Exercise description:
Out of the material that follows, write out exactly the lines from the line with "Given: Click the" to the line with "Viewport: 761px width, 530px height.", both ends included, and no others.
START Study material
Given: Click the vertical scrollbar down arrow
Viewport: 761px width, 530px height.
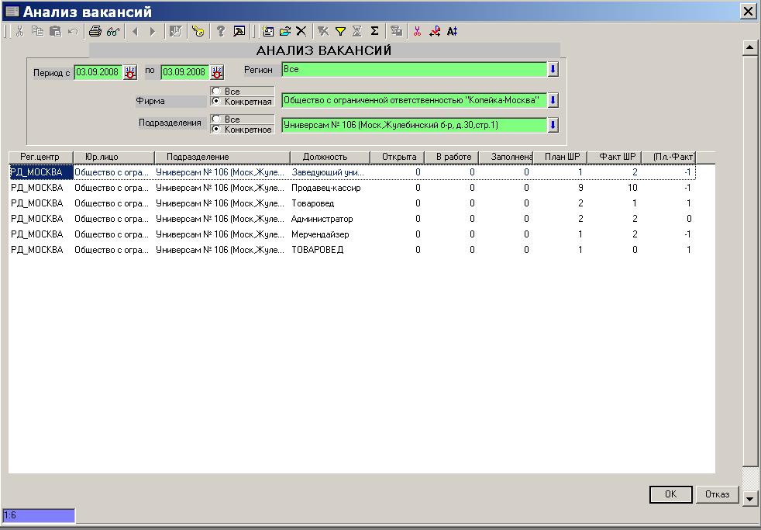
END Study material
START Study material
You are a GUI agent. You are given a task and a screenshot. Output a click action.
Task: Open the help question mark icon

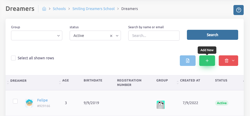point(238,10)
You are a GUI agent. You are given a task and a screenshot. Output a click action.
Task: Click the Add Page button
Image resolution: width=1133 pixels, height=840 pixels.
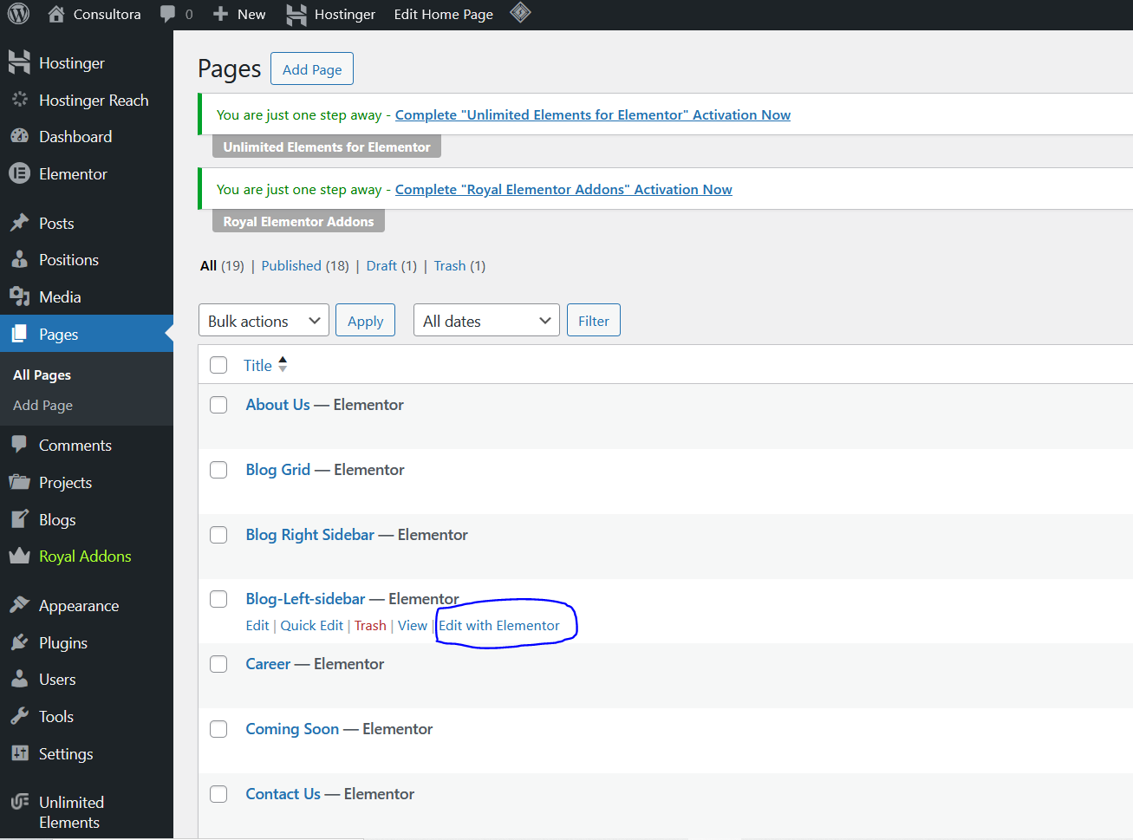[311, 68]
END Study material
START Study material
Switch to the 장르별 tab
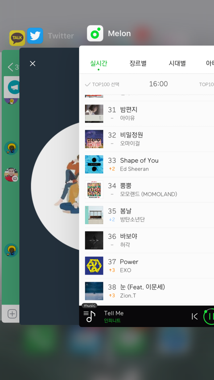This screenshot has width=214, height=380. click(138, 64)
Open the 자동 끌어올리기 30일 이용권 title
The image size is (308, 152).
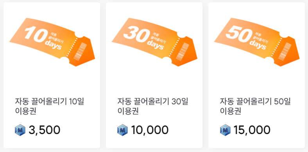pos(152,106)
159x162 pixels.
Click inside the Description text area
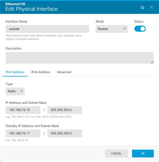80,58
END Study material
Task solution:
Given: Click the vertical scrollbar down arrow
Viewport: 761px width, 530px height.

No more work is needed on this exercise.